> _Task to carry out_: Copy every line of the material below word for word, leaving out the pictures.

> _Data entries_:
________________________________________
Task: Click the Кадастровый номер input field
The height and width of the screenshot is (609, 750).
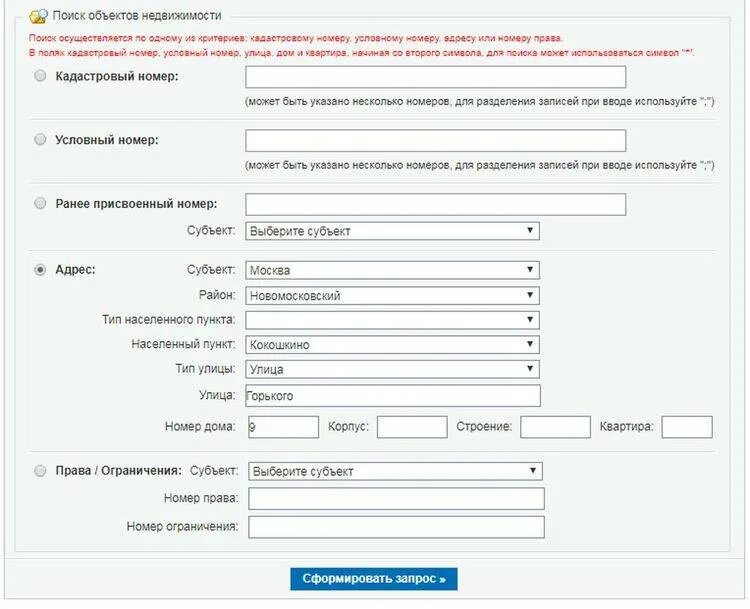Action: click(x=435, y=77)
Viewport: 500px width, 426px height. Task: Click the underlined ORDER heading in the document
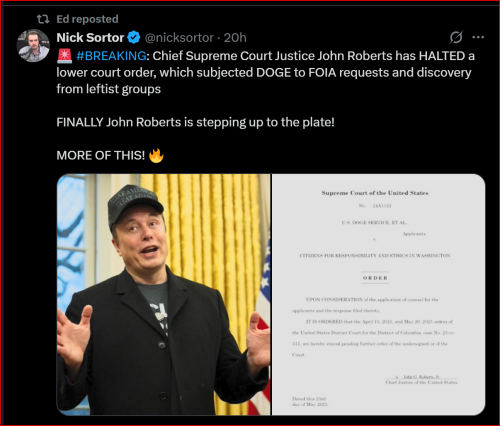375,278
________________________________________
> _Result for this exercise_:
Task: Click the Кадастровый номер input field
The height and width of the screenshot is (609, 750).
Action: click(x=435, y=77)
Viewport: 500px width, 426px height. Task: Click the underlined ORDER heading in the document
375,278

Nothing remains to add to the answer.